**Tekstgedeelte**

De informatiepositie van de fiscus is de afgelopen jaren veel sterker geworden. Vanuit allerlei verre oorden bereiken de inspecteur berichten over bankrekeningen. Dat roept natuurlijk vragen en verdenkingen op. Vaak is er tijdsdruk want de aanslagen moeten binnen bepaalde termijnen (meestal 5 of 12 jaren) opgelegd worden. Het onderzoek is nog niet afgerond. Bovendien is de fiscus bang dat gelden weggesluisd worden voordat of wanneer de aanslagen worden opgelegd.
Wat dan kan gebeuren is dat de aanslagen "rauwelijks", d.w.z. zonder veel vooroverleg, worden opgelegd. De Ontvanger gaat deze versneld invorderen. Er wordt geen uitstel van betaling verleend en waar mogelijk wordt beslag gelegd.

**Recordfragmenten**
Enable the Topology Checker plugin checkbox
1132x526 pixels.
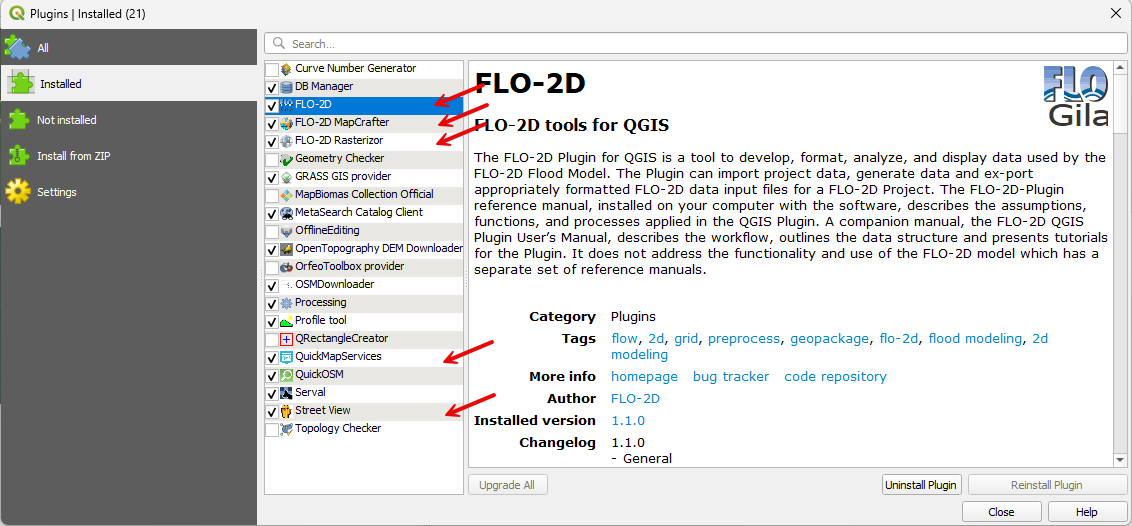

...

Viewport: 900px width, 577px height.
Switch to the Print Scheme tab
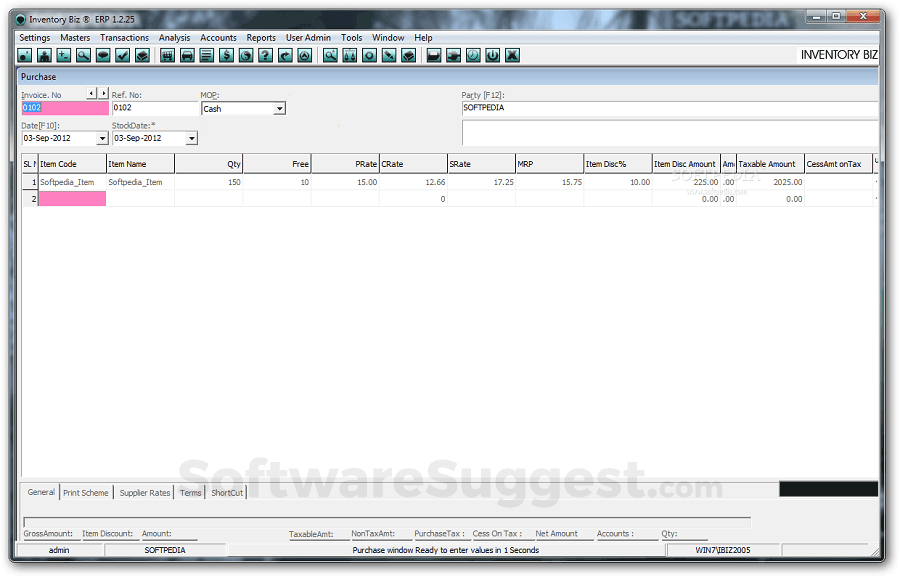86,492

**Werkinstructies**
1. Neem uit de tekst over de fiscus letterlijk over van "De informatiepositie van" tot "wordt beslag gelegd.".
2. Binnen welke termijnen moeten de aanslagen volgens de tekst over de fiscus meestal worden opgelegd?
3. Pak de tekst over de fiscus weer op en schrijf verder na de laatste zin.

**Genummerde antwoorden**
1.
De informatiepositie van de fiscus is de afgelopen jaren veel sterker geworden. Vanuit allerlei verre oorden bereiken de inspecteur berichten over bankrekeningen. Dat roept natuurlijk vragen en verdenkingen op. Vaak is er tijdsdruk want de aanslagen moeten binnen bepaalde termijnen (meestal 5 of 12 jaren) opgelegd worden. Het onderzoek is nog niet afgerond. Bovendien is de fiscus bang dat gelden weggesluisd worden voordat of wanneer de aanslagen worden opgelegd.
Wat dan kan gebeuren is dat de aanslagen "rauwelijks", d.w.z. zonder veel vooroverleg, worden opgelegd. De Ontvanger gaat deze versneld invorderen. Er wordt geen uitstel van betaling verleend en waar mogelijk wordt beslag gelegd.

2. Meestal binnen 5 of 12 jaren.

3.
Kan dat zo maar? Naar Nederlands recht is er geen procedure die in de weg staat aan het zo opleggen van aanslagen. Uiteraard kan er bezwaar worden gemaakt maar als de aanslagen geheel of ten dele terecht zijn, zal er betaald moeten worden.
Tegen de wijze van invordering kan wel opgekomen worden bij de civiele rechter maar die oordeelt niet over de hoogte van de aanslagen.
Binnen de sfeer van het EU-recht kennen we het verdedigingsbeginsel. Dat houdt in dat een burger het recht heeft om VOORDAT een aanslag wordt opgelegd hij de gelegenheid krijgt zijn bezwaren tegen de (voorgenomen) aanslag naar voren te brengen.
De B.T.W. is de bekendste belasting die binnen de sfeer van het EU-recht valt. De inkomsten- en de vennootschapsbelasting doen dat in principe niet maar soms wel!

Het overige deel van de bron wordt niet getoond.